Record extracts ▸
════════════════════

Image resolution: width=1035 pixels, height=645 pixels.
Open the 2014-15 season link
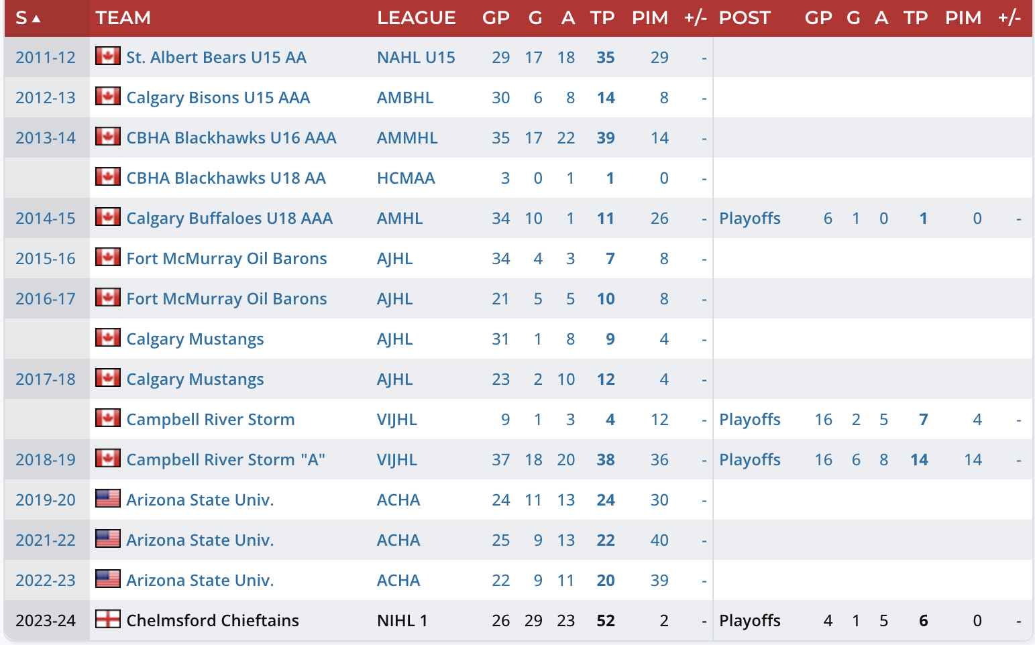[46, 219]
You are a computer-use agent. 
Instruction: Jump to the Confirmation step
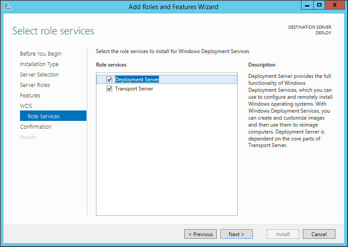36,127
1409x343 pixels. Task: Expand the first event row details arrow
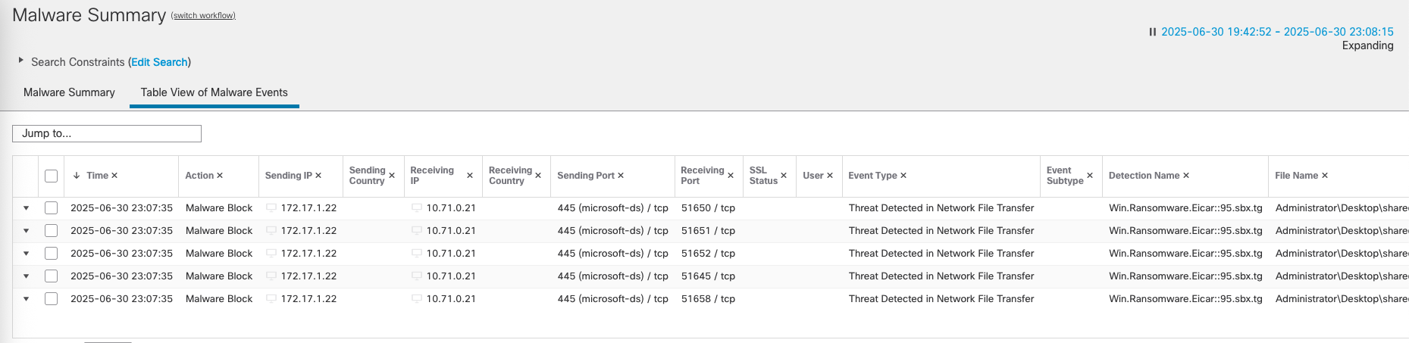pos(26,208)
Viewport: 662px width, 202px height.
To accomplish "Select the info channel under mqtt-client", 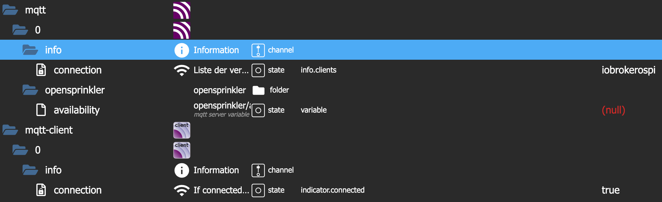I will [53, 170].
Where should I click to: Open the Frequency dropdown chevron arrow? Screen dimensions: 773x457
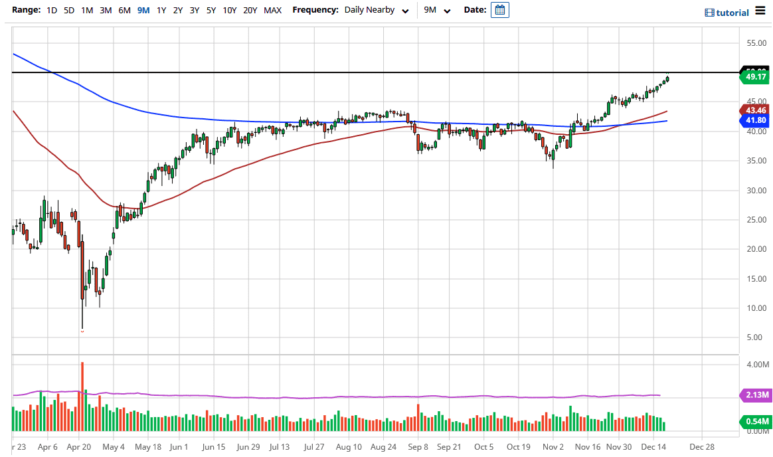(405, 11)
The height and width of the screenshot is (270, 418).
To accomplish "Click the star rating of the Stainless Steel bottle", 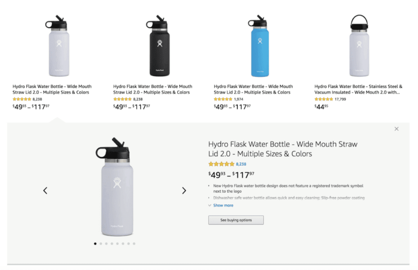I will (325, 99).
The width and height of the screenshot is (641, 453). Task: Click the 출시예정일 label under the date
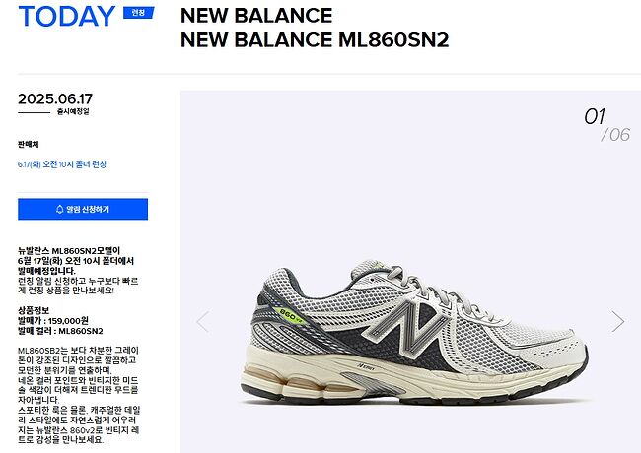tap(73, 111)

════════════════════

What you have to do ▸ The answer must be the lines above from the line that contains "The width and" to the final line of the data, word for word, with no pictures.

Output ▸
The width and height of the screenshot is (641, 453). Task: Click the 출시예정일 label under the date
tap(73, 111)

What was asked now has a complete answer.